(What the task requires):
Look through the data below for the line with "Task: Expand the", and transcribe it exactly together with each line after it up to and including the line with "You are a computer-use". Give nothing else.

(Dataset extract):
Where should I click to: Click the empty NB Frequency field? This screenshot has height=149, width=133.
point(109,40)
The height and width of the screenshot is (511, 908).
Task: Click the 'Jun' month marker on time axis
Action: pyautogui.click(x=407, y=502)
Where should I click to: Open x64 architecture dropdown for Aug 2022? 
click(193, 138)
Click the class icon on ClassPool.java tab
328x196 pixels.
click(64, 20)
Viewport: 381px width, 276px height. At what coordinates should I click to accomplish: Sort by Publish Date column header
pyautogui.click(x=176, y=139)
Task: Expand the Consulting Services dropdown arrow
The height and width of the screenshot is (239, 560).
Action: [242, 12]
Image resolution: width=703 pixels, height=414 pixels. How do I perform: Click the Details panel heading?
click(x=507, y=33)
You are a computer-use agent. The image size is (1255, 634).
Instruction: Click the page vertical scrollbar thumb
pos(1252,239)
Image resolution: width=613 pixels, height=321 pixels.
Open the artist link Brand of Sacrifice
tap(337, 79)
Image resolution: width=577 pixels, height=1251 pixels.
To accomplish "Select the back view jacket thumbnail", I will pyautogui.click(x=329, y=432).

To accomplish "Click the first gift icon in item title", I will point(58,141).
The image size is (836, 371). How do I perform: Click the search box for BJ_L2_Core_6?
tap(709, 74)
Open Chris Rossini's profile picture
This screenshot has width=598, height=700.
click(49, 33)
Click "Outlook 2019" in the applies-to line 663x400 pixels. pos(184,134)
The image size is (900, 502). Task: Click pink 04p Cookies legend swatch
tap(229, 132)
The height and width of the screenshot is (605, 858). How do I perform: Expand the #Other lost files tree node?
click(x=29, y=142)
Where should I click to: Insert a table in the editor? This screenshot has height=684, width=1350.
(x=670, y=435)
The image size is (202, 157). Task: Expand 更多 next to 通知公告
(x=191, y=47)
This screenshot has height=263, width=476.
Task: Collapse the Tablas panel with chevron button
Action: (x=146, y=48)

(Output below):
Task: Expand the Consulting Services dropdown arrow
The height and width of the screenshot is (239, 560).
Action: [242, 12]
Image resolution: width=703 pixels, height=414 pixels. How do I perform: Click the Details panel heading?
click(x=507, y=33)
You are a computer-use agent. The image size is (1255, 634).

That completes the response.